Meu peito se aperta e eu tenho vontade de desaparecer quando sinto os orbes dourados sobre mim.
- Sim, meu padrasto é muito rigoroso.
Respondo em um fio de voz, e sinto o silencio pesar sobre meus ombros. Cruzo os braços, tentando não demonstrar o quanto pronunciar essas palavras me ferem.
- Entendo. – Ele finalmente diz, naquela voz indiferente de sempre. – É uma pena.
- O que?
- Você não lutar pelo que quer.
Pisco, virando-me apenas para vê-lo levantar-se.
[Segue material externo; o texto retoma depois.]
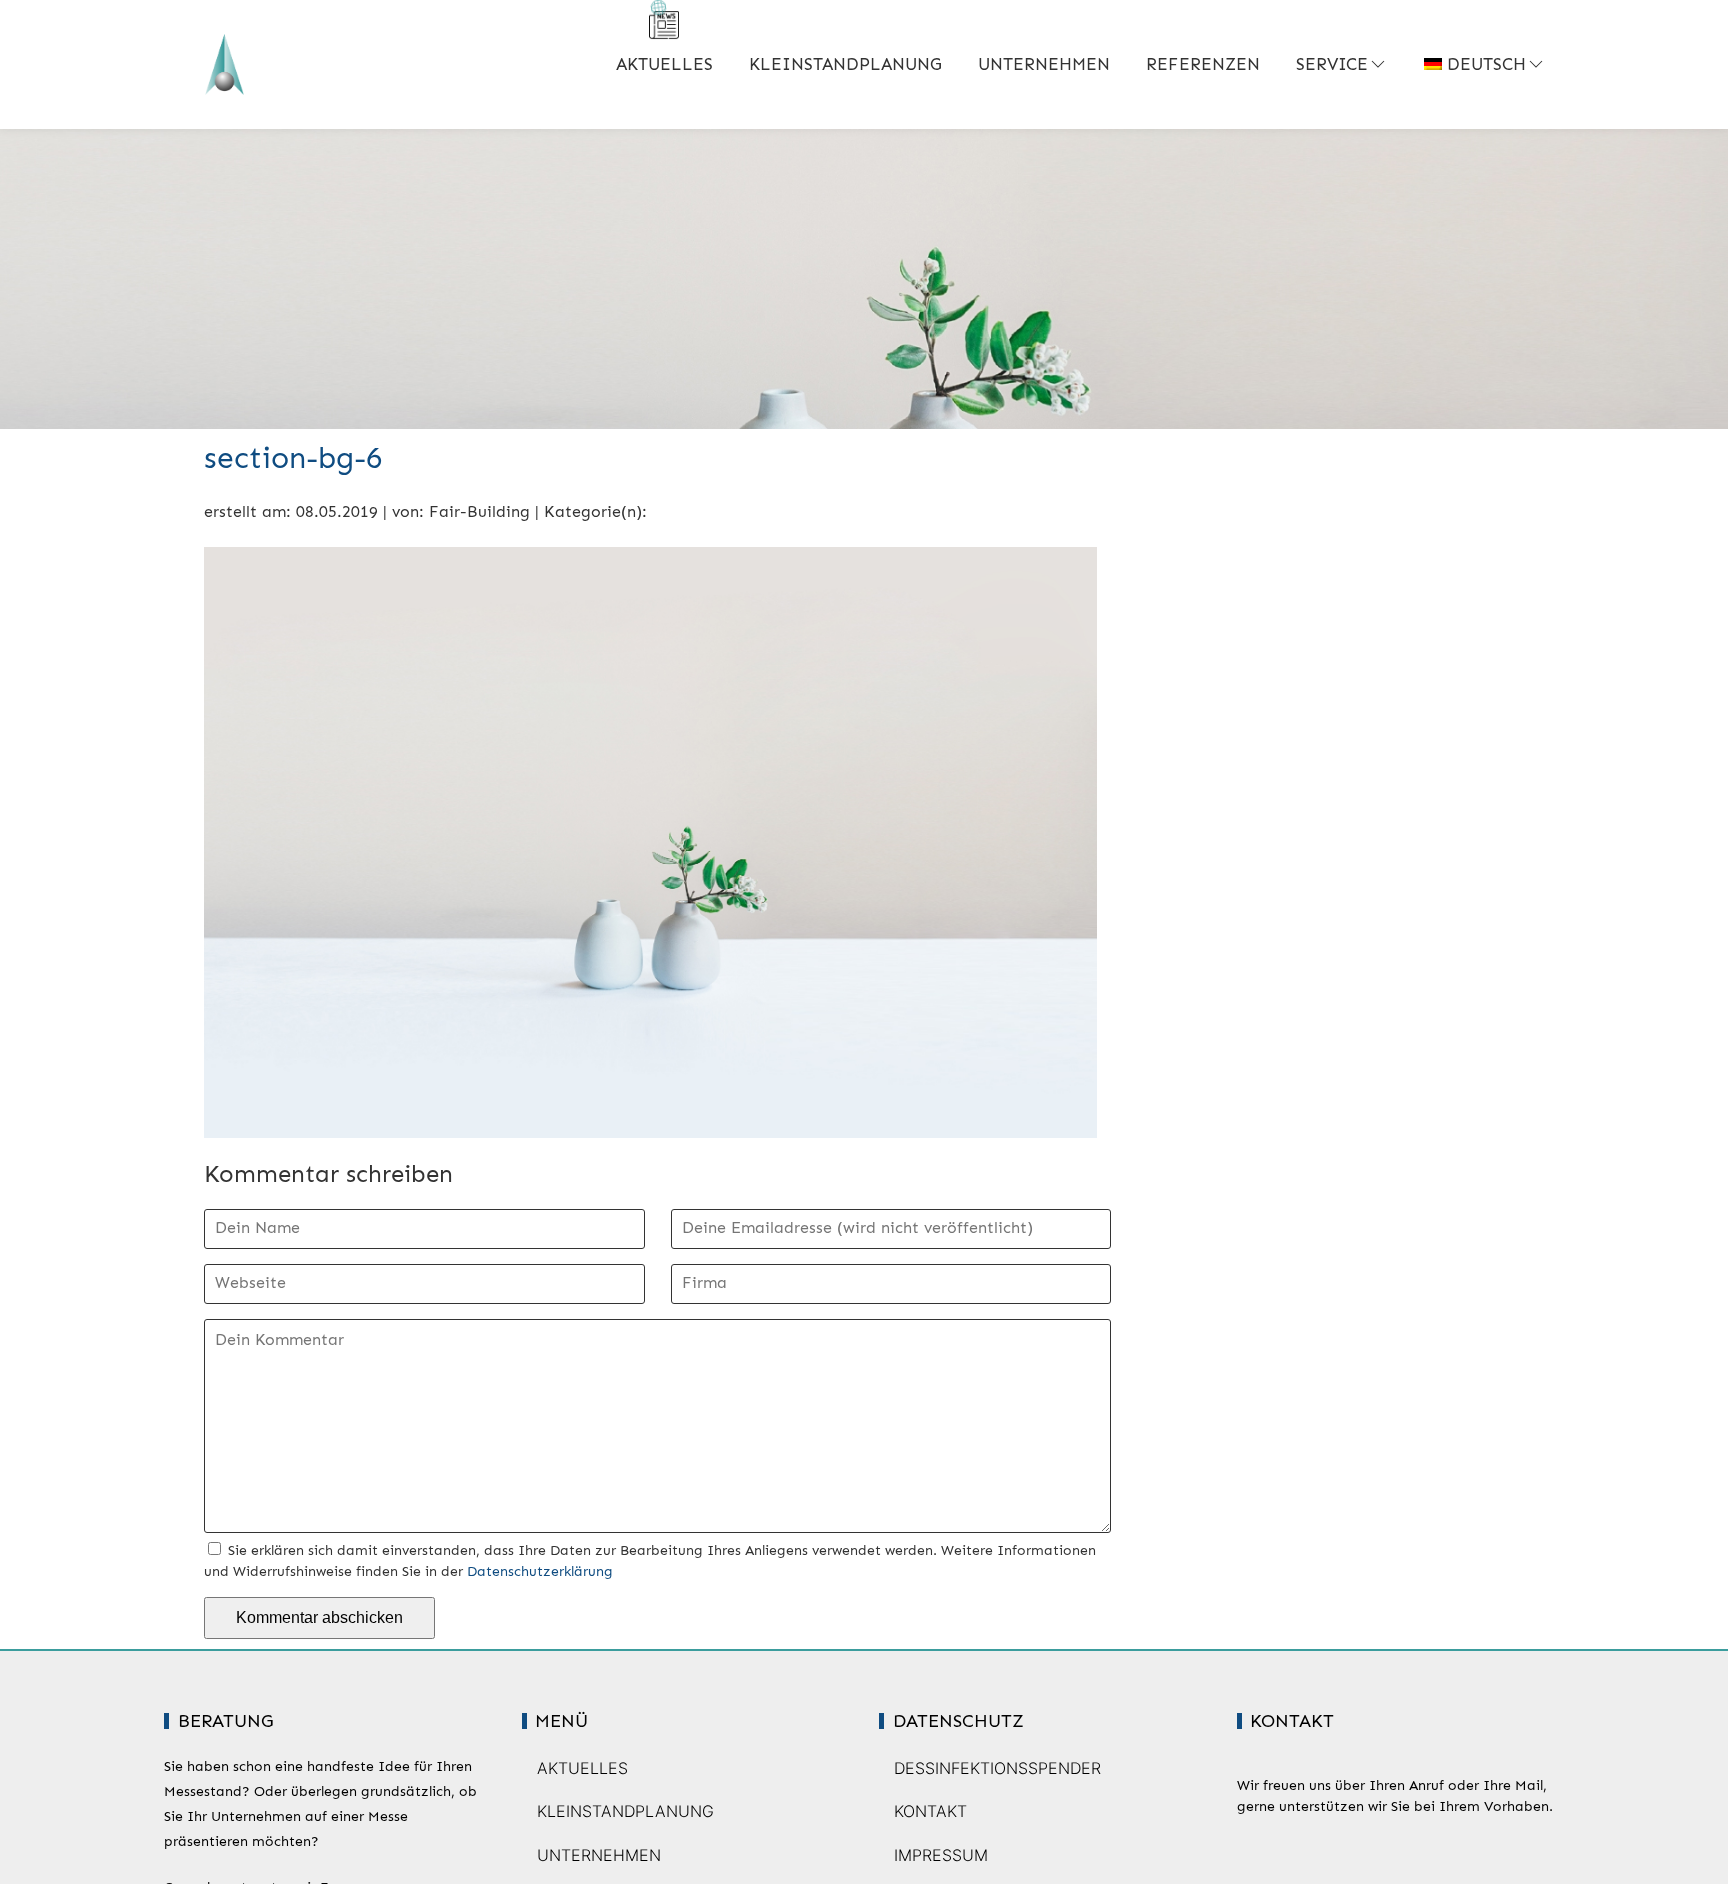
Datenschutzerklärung (540, 1571)
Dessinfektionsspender (997, 1768)
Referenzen (1203, 64)
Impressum (941, 1855)
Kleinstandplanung (845, 64)
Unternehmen (1044, 64)
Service (1332, 64)
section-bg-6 (293, 458)
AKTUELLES (664, 64)
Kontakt (930, 1811)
Sinto minha garganta apertar enquanto as palavras lutam para deixar meus lábios.
- Você estará aqui?
Ele pára, virando-se em minha direção. Posso ver uma emoção momentânea nos frios olhos dourados, mas falho em identificá-la.
- Sempre.
Meu coração acelera, e posso sentir meu rosto aquecer. Desvio meus olhos para as arvores e tento parecer desinteressada.
- Então talvez eu venha aqui uma noite.
Em minha mente quase posso vê-lo sorrir de minhas palavras, mas não ouso fitá-lo para confirmar essa suspeita.
- Então talvez nos encontremos novamente.
Sinto meu peito aquecer com essas simples frase. Posso ouvi-lo se afastar, mas não ouso, virar-me para vê-lo se afastar.'
Sou tão patética.
Pensei realmente que podia ser livre.
Lutar e vencer.
Ser como você.
Falhei miseravelmente. Quando o momento chegou o medo foi maior que meu desejo por liberdade.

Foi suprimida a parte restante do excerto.